KONUK SİNEMACILAR‘Hacı’lardan Osmanlı sofrasının lezzetleriTürkiye’ye gelmişken zeytinyağlı yemeklerin, kebapların, tatlıların tadına bakılmaz mı? İstanbul Film Festivali’nin seçkin konukları öncelikle Hacı Baba’yı tercih eder. Taksim’de Aya Triada Kilisesi’nin bahçesine bakan terası, göz dolduran soğuk büfesi, çıtır çıtır sarma böreği ve aralarından zar zor
seçim yapılabilen geleneksel tatlı çeşitlerinin yanı sıra en önemli özelliği içkili olması. Özellikle Avrupalılar’ı mükellef bir sofraya bir bardak şarapsız oturtmak mümkün değil. Ama Hacı Abdullah ile Lades’in turşu ve konserve kavanozları sıralanmış vitrinlerini görünce onların da bizimki kadar iştahı açılıyor. Hacı Abdullah’ta hünkar beğendiyi tadınca, Lades’te çorba-sulu
yemek-pilav üçlemesi yapınca içkiyi unutuyorlar. Geçen yıldan beri Mado’da Maraş’ın dövme dondurmasını da tatlı eşliğinde ikram edebiliyoruz konuklarımıza.
KİM NEREDE NE YEDİ?"Ayda bir kaç kez Köşebaşı’na giderim"Michel Beyls (Başahçı)
Dışarıda son yemek yediğimde Köşebaşı’na gittim. Başlangıç olarak çeşitli Türk mezeleri seçtim. Ardından da ana yemek olarak Adana kebap yedim. Köşebaşı’nın yemeklerini gerçekten çok lezzetli ve başarılı buluyorum. Servisini de çok beğeniyorum. Atmosferi çok hoş; rahat ve düzeyli bir lokanta. Oraya gelen müşterilerin kalitesi de lokantanın atmosferine çok uygun. Köşebaşı ucuz bir lokanta değil, ama bence fiyatları karşılığında aldığınız hizmet ve kaliteye kıyasla makul. Her hafta olmasa da, ayda birkaç kez Köşebaşı’na gittiğimi söyleyebilirim.
"Dışarıda yediğimde Changa’yı tercih ederim"Gönül Paksoy (Tasarımcı)

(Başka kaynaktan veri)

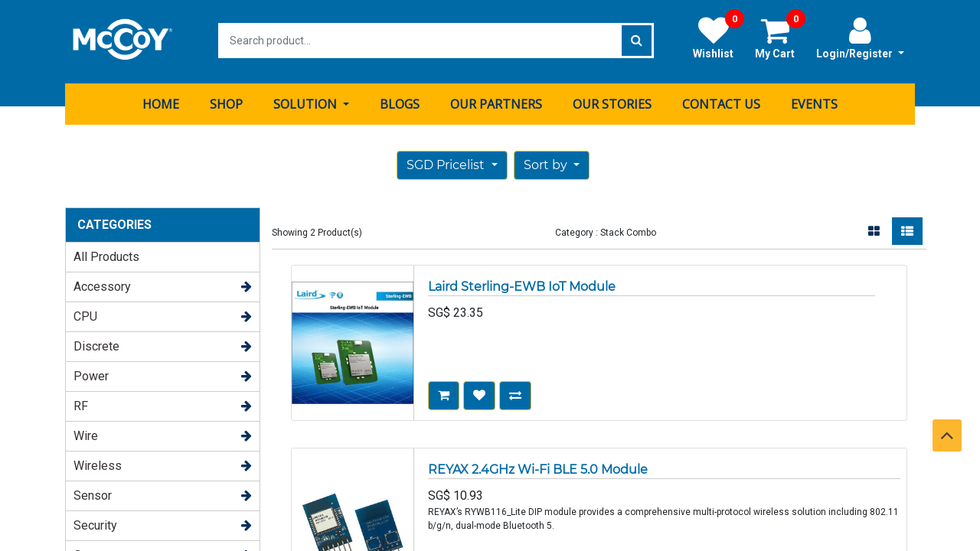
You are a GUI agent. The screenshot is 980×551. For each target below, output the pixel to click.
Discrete (96, 344)
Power (91, 373)
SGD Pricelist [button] (447, 162)
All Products (106, 254)
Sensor (93, 493)
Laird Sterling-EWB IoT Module (521, 284)
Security (95, 523)
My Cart (780, 37)
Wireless (97, 463)
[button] (551, 163)
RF (80, 403)
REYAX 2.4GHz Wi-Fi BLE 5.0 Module (537, 467)
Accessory (102, 284)
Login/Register (860, 37)
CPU (85, 314)
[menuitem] (161, 102)
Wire (86, 433)
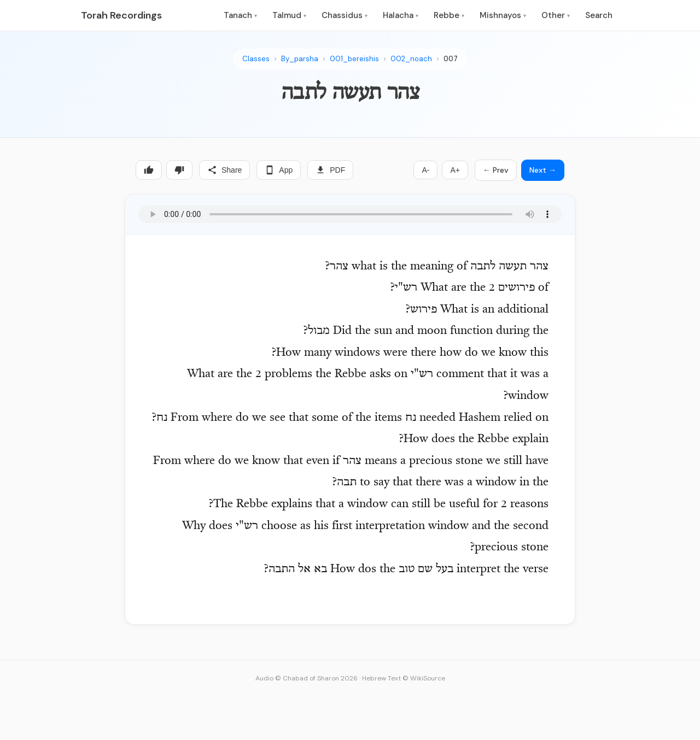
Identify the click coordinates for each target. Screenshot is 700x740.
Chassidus (345, 15)
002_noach (411, 58)
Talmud (289, 15)
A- (425, 170)
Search (599, 15)
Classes (256, 58)
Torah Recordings (121, 15)
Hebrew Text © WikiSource (404, 678)
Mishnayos (503, 15)
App (278, 170)
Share (224, 170)
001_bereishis (354, 58)
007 (451, 58)
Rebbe (449, 15)
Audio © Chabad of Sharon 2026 (306, 678)
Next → (542, 170)
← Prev (495, 170)
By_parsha (300, 58)
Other (556, 15)
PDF (330, 170)
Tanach (240, 15)
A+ (455, 170)
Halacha (400, 15)
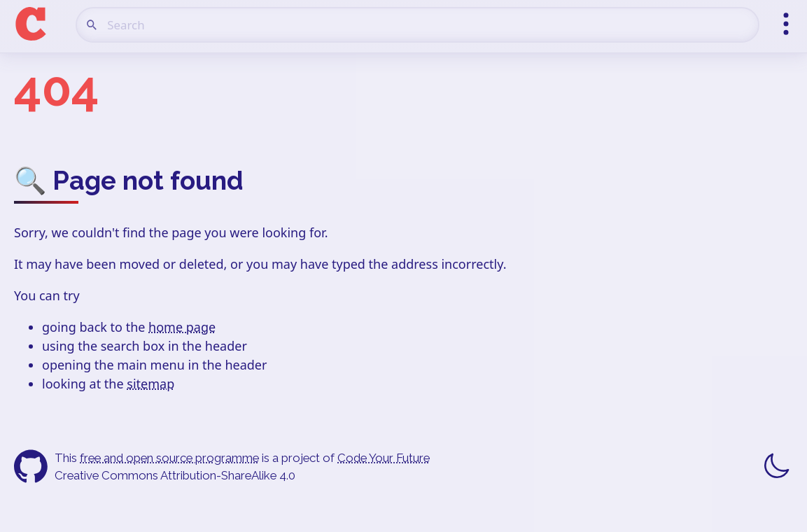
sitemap (150, 384)
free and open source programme (169, 458)
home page (182, 327)
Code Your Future (384, 458)
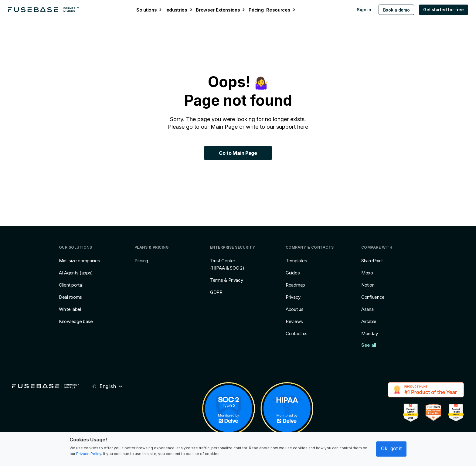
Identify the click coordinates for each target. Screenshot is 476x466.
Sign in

En son bir arkadaşımla Changa’ya gittim. Changa çok rafine, son derece özenle hazırlanmış bir mekan. Eskiyle yeniyi çok hoş bir şekilde birleştirmişler. Çok zarif bir servisi var. Antre olarak asma yaprağında ızgara edilmiş hellim peyniri, ardından da soğanlı kuzu sırtı ve balkabaklı creme brulée yedim. Kırmızı şarap içtim. Bu yemekleri daha önceden bildiğim ve beğendiğim için seçmiştim. Bence üçü bir numaralı antre, ana yemek ve tatlı. Changa’nın sade bir mönüsü var, bu çok hoşuma gidiyor. Changa sürekli tercih ettiğim bir yer olduğu için oraya ailemle de, arkadaşlarımla da gidiyorum.
"Lades’in zeytinyağlılarını çok beğeniyorum"Mehmet Çağçağ (Karikatürist)
Bu hafta mimar bir arkadaşımla birlikte Beyoğlu’ndaki Lades’e gittim. Orası Türk ev yemekleri yapan bir lokanta. Lades’te ilk önce iki tane enginar yedim. Sonra biraz bekleyip sakızlı muhallebi ısmarladım. Muhallebiyi orada çok güzel yapıyorlar. Lades’in zeytinyağlılarını da çok beğeniyorum. Beyoğlu Lades gazeteci, televizyoncu, yayıncı, yazar, tiyatrocu gibi insanların gittiği bir yer. Bir de oranın esnafı gidiyor. Bu çeşitlilik çok hoşuma gidiyor; hem yemekleri beğendikleri için kültür camiasından bir sürü insan hem de orayı çok seven ve hastası olan esnaf gidiyor Lades’e.